Mow No Mo
Late yesterday afternoon, I decided to do my final full mowing of the year, since the temperatures are slated to drop steadily throughout this week. This is typically the timeframe in which I drive the little yellow tractor out of the barn for the last time of the season. It was a most glorious day to ride the machine and cut the grass down. I did the front and back yards, along with the front meadow. My neighbor’s son always mows the south pasture because he rakes and bales the grass for hay.
I chewed up the leaves with the blades and they will make good compost material; I’m determined to try building compost again this year, after an extended hiatus. While I was driving back and forth over the living acres, the dust hung in the air, making the beams of sun look like beams of blonde wood, propping up the rest of the air around me, ready to be nailed and festooned with news and theses and perhaps a recipe or two. But then I drove into those beams and they shattered and swirled and broke apart into new shapes, only to settle back into beamishness once I’d passed.
I finished the job a bit before sunset, and tidied up a bit, making mental notes about a few other mowing-related things I need to do, like getting at some hard-to-reach spots and in between some treacherous tree roots with the push mower. Right now, looking out across the front garden, seeing the neat carpet sloping up and down, and the white adirondack chairs beneath the peach trees, and the ebony cows in the next pasture over, and the rapidly russeting leaves in the closest copse of trees, and I am tempted to think that it will be a long time before I fire up the tractor again. But I know that I will merely turn around and the ice will be receding and the trees will be budding and the sweet spring grass will be pushing up through the chilled earth…and I will begin watching and listening for hummingbirds. It will all come about much quicker than I anticipate, even though I know it’s coming. And that’s one of the lovely mysteries of this life: even the things I know are coming can still surprise me or catch me off-guard.

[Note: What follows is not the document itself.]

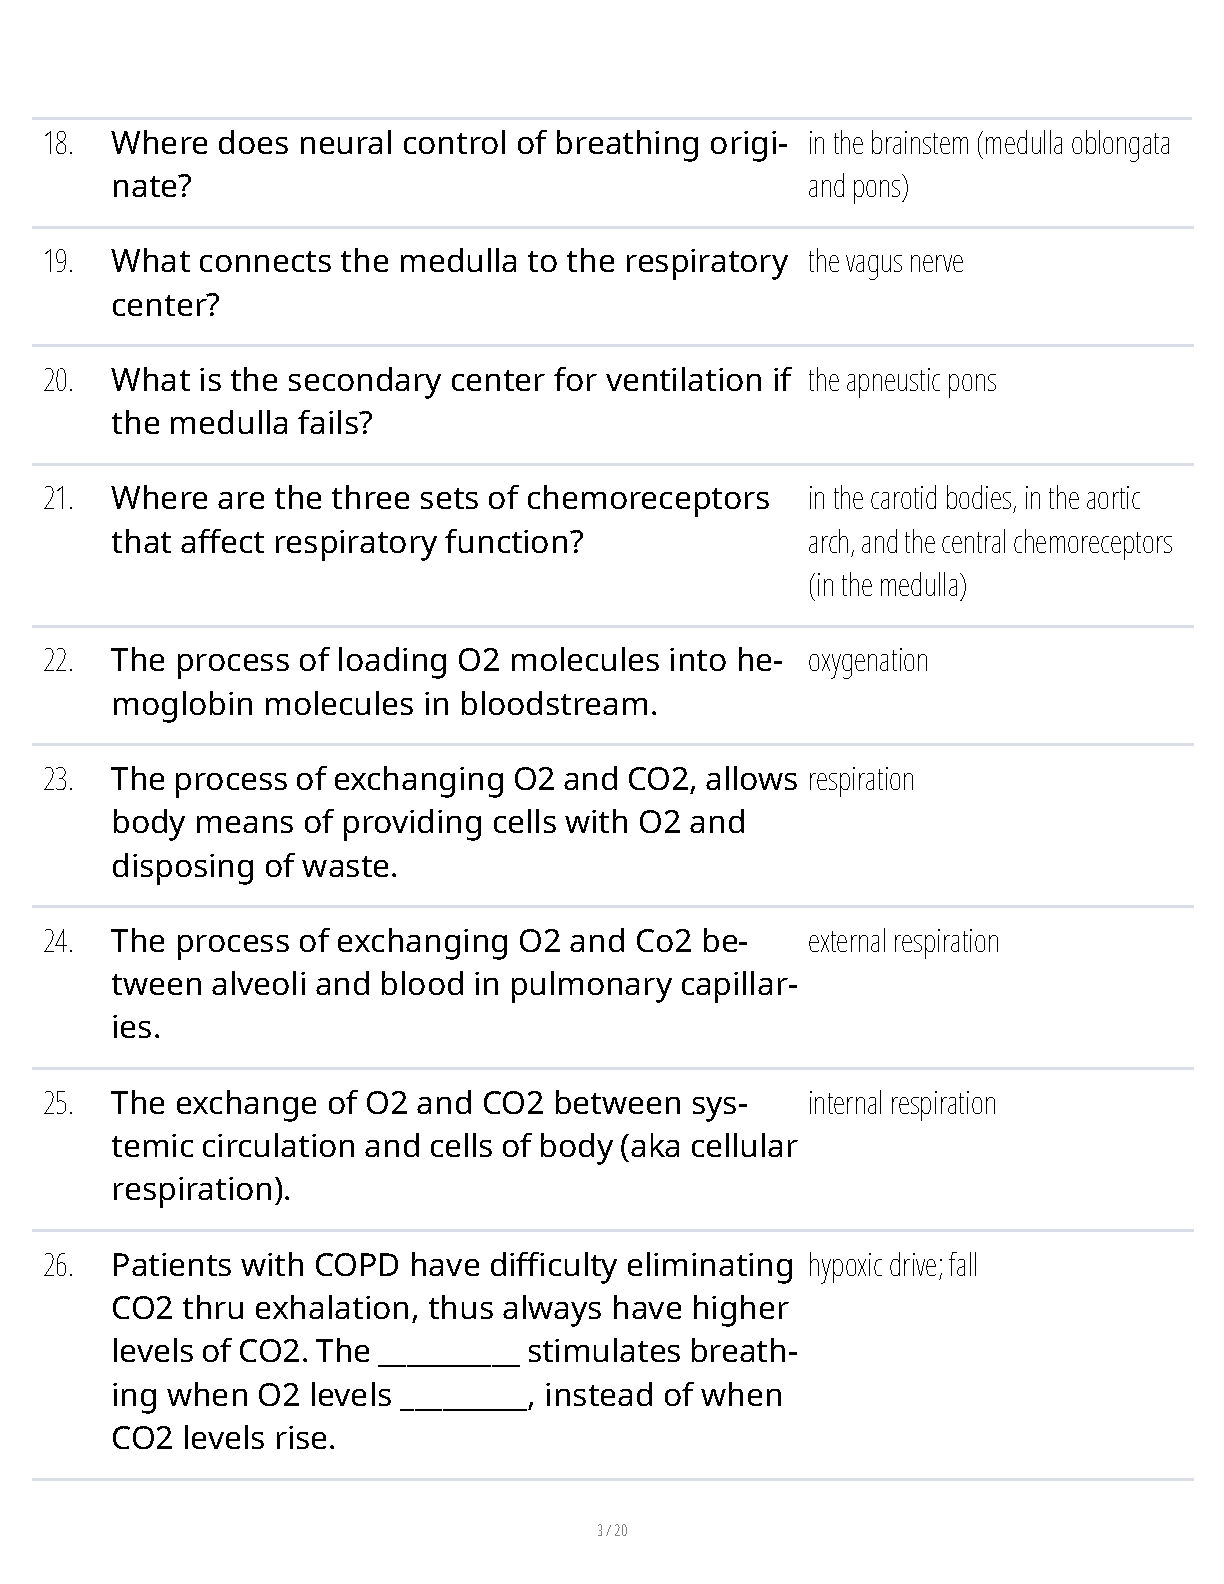This screenshot has width=1224, height=1584.
Task: Click the answer 'respiration' for item 23
Action: [x=860, y=780]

I’m pretty good at identifying birds by their call, thanks to my grandmother’s tutelage in my youth, but there’s been a mystery bird up in the woods for about a week now, and I wish I could learn what it is. The call is very distinctive. If you’ve ever heard a Southerner express dismay or disappointment with an “Ohh-oh,” that’s what it sounds like. Imagine Andy Griffith being told that Deputy Fife wrote a ticket for jaywalking to a widder-woman, and that’s what this bird sounds like. Most vexing not to know.

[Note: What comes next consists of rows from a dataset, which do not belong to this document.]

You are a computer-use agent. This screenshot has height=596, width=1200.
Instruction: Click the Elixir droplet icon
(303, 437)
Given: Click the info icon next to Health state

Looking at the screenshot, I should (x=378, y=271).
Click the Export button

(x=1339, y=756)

Speaking of birds, I found a meme online that I have been unable to attribute to anyone. I thought it was a poem, or an excerpt of a poem, but I’ve entered the entire text into a search engine and have been unable to find anything. I thought I would transcribe it here:
To the swallows: ‘see you next year.’
These swallows? No
matter. On the wires
will be swallows, the music
of time in customary
notation. Not like
me whose migrations
are endless, though my perch
be of bone. One April
I will return to it
No more. As nature
replaces it creatures
so life will replace
me, a migrant
between nominatives,
a new singer of an old
song, an innovator
too regardless of time
for the time-keeping swallows.— author unknown
Isn’t that pleasant? And mournful. And true. I love that line “One April I will return to it no more…” This is of course the season where my thoughts go to the temporal nature of this life, and to the cyclical nature of all things, and this waters and suns the little sprig of hope that has managed to stay living in all the deadly hours, in all the bleak and silent hours spent with head inclined and eyes closed and questions buzzing around me like mayflies, those short-lived little spring things.